**Records contained in a dataset**
___
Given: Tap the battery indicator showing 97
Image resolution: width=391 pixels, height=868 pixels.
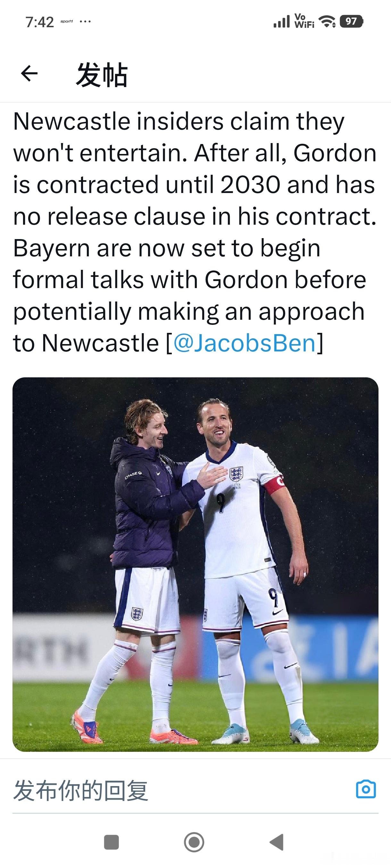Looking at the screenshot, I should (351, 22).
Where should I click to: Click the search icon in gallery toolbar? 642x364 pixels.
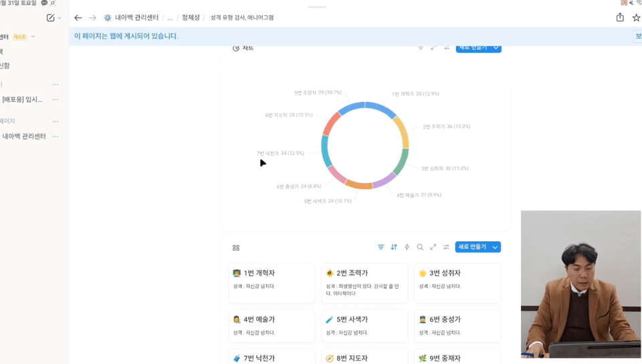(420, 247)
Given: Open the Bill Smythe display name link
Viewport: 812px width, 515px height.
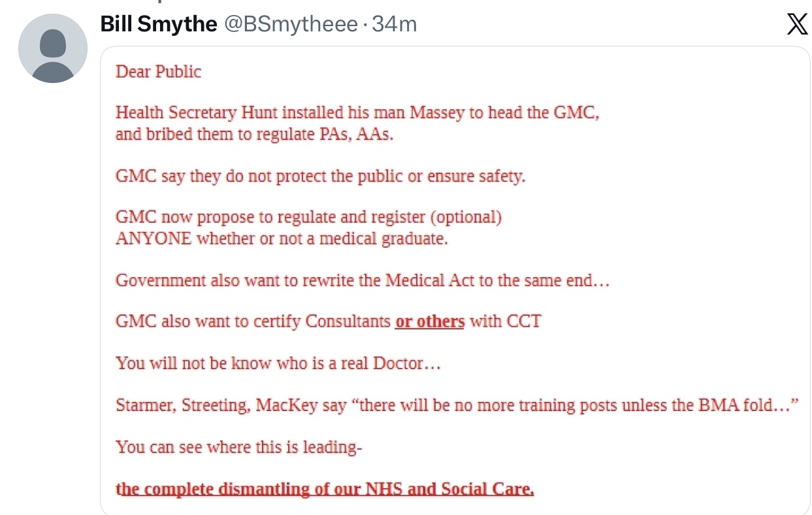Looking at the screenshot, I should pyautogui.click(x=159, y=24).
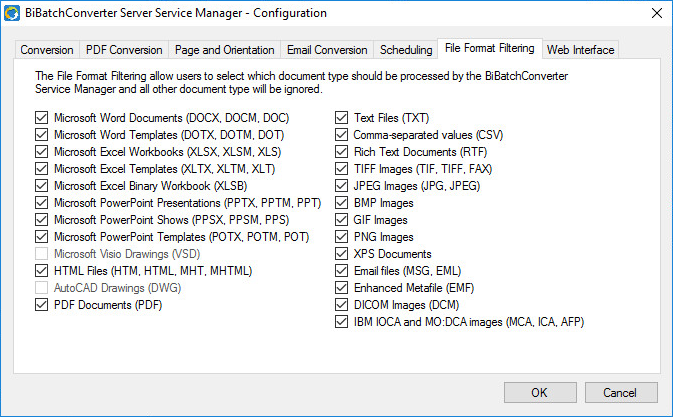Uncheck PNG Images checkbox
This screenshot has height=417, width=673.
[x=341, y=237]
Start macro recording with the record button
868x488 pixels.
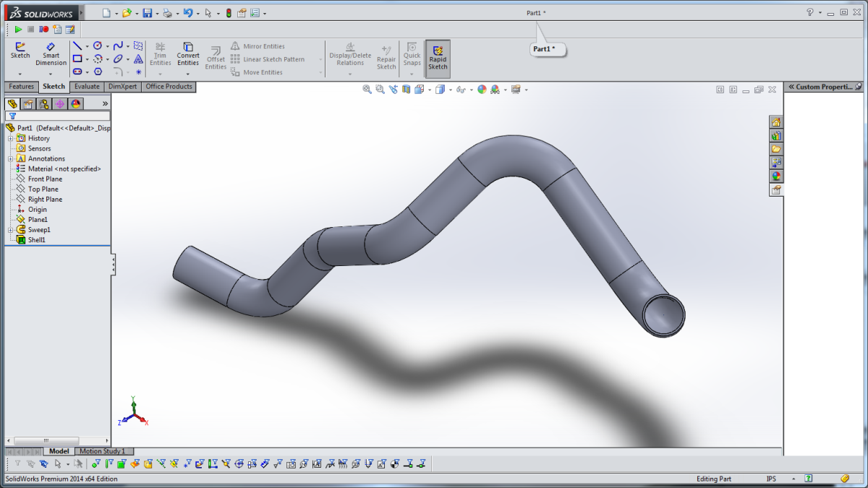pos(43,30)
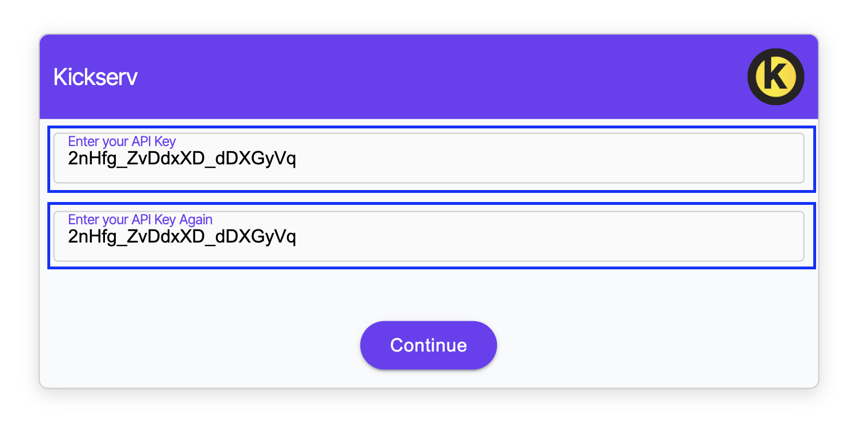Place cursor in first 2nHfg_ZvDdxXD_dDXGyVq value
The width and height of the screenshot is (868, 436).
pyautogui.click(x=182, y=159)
___
**INSTRUCTIONS TO FOLLOW**
From the records above, copy every line that includes the word "Given".

**ANSWER TO THIS PROBLEM**
Given: Tap the battery indicator showing 97
Given: Open the Bill Smythe display name link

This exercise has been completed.